### 文書抜粋 ###

手妻師 藤山新太郎のブログ

1988 年、1994 年に文化庁芸術祭賞、1998 年に文化庁芸術祭賞大賞を受賞。2010 年には松尾芸能賞 優秀賞を受賞。 江戸時代に花開いた日本伝統奇術「手妻(てづま)」の数少ない継承者 藤山新太郎のブログ。

ミスターマジシャン待望論 2

 昨日(18日)は午後から3人の学生さんが習いに来ました。今彼らは手順を作り直しています。内容が良ければ、玉ひでか、来年2月のマジックマイスターに出してみたいと思います。まだ学生ですし、舞台回数も殆どありませんので、DVDなどを見る限り、まだまだの演技です。でも、熱心に私の所に通ってくると言うことは、相当に熱意のある証しですし、話を聞いているといろいろな人の演技をネットなどで見ています。この中から必ず将来のマジシャンが生まれます。気長に待つ以外ありません。

###

• やること
文書抜粋では、18日の午後に習いに来た学生さんは何人か。

### 記録データ ###

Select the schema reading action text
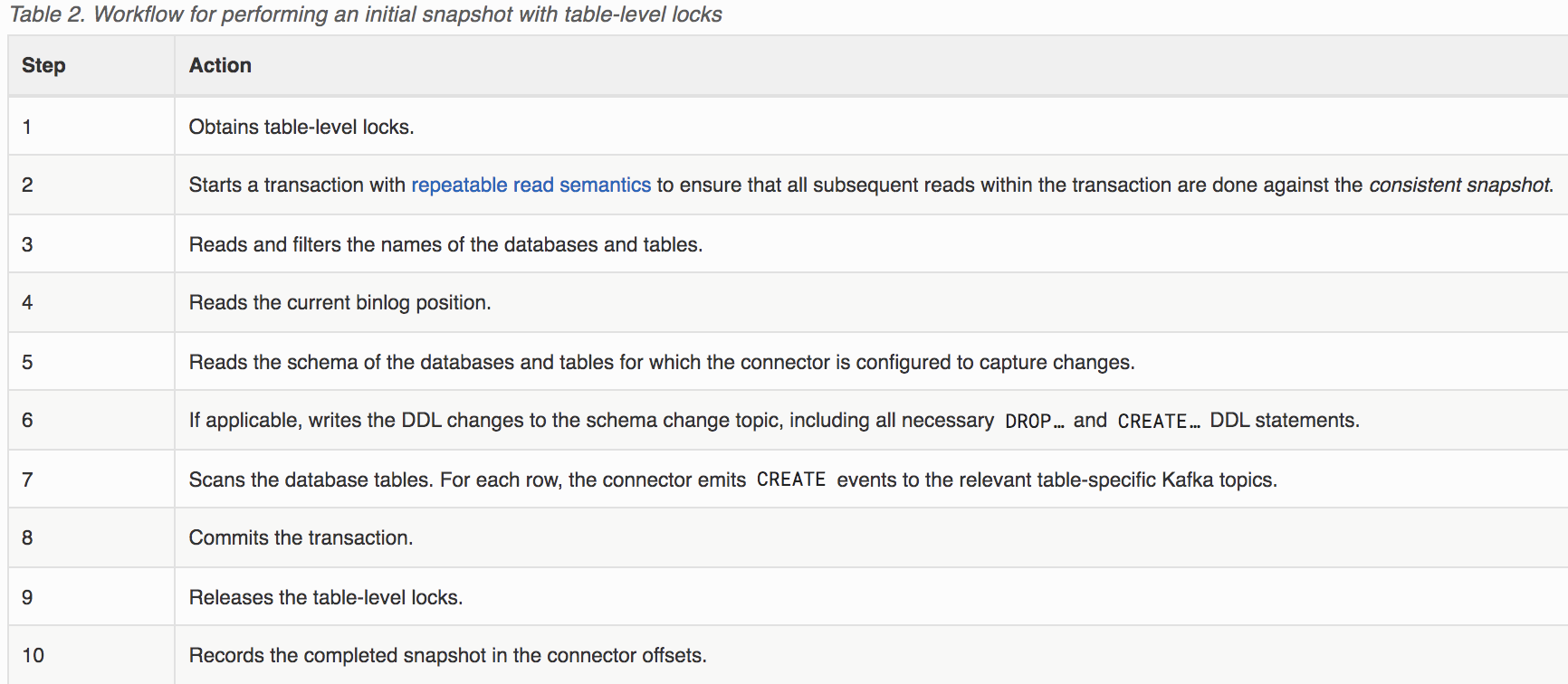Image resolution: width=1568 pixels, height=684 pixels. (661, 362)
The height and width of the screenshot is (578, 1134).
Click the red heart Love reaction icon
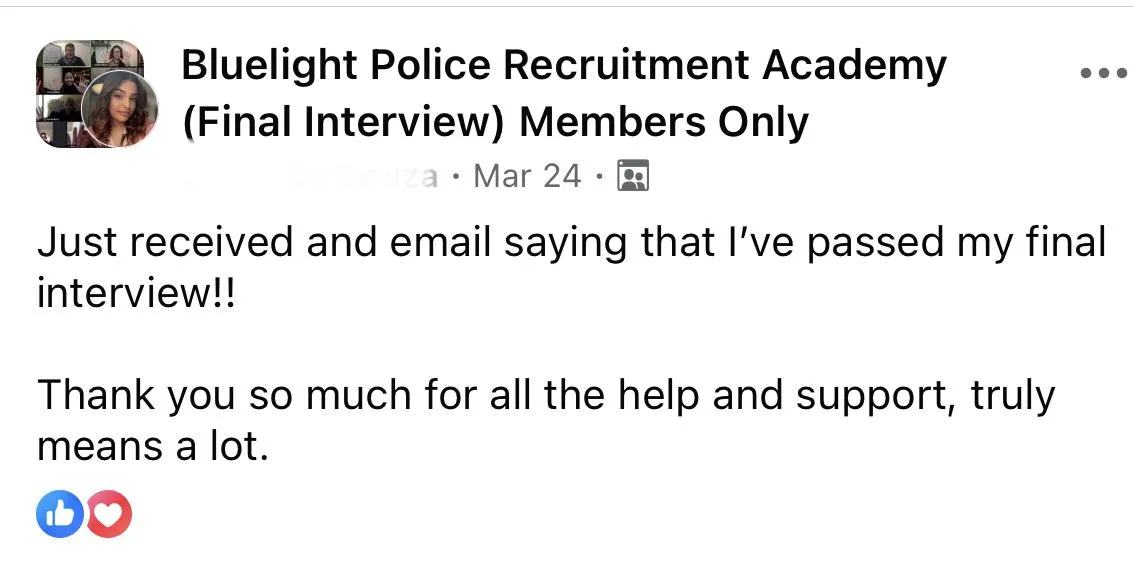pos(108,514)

###

• 作業結果
3人。